On Tuesday, March 9, the highly anticipated trial of former officer Dereck Chauvin began where he faces a third-degree murder charge.
Chauvin’s defense attorney, Eric Nelson, was asked if he believes Chauvin is responsible for Floyd dying.
“I don’t think I can say one way or another. I mean, not here,” the man replied. “You know, maybe at the time, I had my opinion. But with some distance, I don’t think I can say.” The judge described the third-degree murder charge as a narrow issue in the case and said he planned to move forward with jury selection and other pretrial matters.
Within days of Chauvin’s arrest, he agreed to plead guilty to third-degree murder, but William P. Barr, then the U.S. attorney general, stepped in to reject the agreement, which had also included an assurance that Chauvin would not face federal civil rights charges. If convicted of second-degree murder, Chauvin would likely face about 11 to 15 years in prison, though the maximum penalty is up to 40 years. The maximum penalty for the added third-degree murder charge is 25 years in prison. Chauvin also faces a lesser charge of second-degree manslaughter.

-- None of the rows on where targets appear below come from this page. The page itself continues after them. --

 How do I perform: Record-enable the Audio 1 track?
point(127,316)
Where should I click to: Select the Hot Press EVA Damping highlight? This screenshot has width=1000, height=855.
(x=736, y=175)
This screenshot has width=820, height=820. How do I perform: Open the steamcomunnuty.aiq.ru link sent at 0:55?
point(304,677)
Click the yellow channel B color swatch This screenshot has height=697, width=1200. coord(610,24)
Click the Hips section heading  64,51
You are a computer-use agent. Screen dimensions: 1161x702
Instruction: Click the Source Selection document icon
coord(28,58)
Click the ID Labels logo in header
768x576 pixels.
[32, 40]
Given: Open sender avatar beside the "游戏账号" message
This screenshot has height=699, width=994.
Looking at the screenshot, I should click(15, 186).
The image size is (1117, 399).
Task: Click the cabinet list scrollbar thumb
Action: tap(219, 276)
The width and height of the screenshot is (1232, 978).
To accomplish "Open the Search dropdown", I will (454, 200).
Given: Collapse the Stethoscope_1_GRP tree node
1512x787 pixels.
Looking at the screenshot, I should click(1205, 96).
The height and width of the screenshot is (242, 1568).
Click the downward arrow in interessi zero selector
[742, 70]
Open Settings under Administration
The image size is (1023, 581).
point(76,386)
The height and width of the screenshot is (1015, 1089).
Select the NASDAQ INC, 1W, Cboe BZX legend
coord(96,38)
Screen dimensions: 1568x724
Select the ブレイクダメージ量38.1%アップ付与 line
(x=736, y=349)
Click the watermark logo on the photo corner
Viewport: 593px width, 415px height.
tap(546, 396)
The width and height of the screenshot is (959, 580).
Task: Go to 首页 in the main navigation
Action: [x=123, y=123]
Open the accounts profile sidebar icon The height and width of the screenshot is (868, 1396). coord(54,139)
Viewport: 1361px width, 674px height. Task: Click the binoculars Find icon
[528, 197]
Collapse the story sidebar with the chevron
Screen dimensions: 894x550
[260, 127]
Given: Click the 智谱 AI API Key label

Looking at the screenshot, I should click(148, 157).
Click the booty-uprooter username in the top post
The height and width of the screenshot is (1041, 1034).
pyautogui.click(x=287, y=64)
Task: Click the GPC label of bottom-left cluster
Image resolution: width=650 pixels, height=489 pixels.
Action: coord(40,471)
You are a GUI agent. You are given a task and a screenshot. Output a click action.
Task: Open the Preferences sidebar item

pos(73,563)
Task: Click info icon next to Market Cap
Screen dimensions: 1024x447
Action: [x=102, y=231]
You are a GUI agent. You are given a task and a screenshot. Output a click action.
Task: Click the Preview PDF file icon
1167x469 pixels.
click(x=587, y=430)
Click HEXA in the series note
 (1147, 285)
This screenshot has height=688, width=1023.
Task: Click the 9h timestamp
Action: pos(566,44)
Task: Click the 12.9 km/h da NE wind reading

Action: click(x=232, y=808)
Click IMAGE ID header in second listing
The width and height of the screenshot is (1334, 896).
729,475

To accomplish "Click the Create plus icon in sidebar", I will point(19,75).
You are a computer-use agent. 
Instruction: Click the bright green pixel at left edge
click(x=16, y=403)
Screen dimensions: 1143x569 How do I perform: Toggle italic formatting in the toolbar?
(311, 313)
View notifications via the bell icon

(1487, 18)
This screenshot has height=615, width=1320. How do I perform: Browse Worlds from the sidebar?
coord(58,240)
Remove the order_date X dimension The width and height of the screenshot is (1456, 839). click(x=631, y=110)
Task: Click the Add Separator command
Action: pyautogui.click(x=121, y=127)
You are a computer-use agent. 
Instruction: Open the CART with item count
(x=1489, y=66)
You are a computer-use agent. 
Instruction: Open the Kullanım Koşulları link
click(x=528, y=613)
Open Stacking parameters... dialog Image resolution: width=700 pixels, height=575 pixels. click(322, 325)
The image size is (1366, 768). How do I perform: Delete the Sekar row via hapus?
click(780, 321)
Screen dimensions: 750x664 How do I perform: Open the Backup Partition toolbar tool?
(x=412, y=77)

Chauvin has been free on bail since October and has been present in court since the trial moved ahead this week. “The charge of 3rd-degree murder, in addition to manslaughter and felony murder, reflects the gravity of the allegations against Mr. Chauvin,” Minnesota Attorney General Keith Ellison said. “We look forward to presenting all three charges to the jury.”
Five jurors are now seated for the trial, as the court works to select 12 jurors and two alternates. When they’re chosen, jurors are told to report back to the courthouse on March 29, when opening statements are scheduled to begin.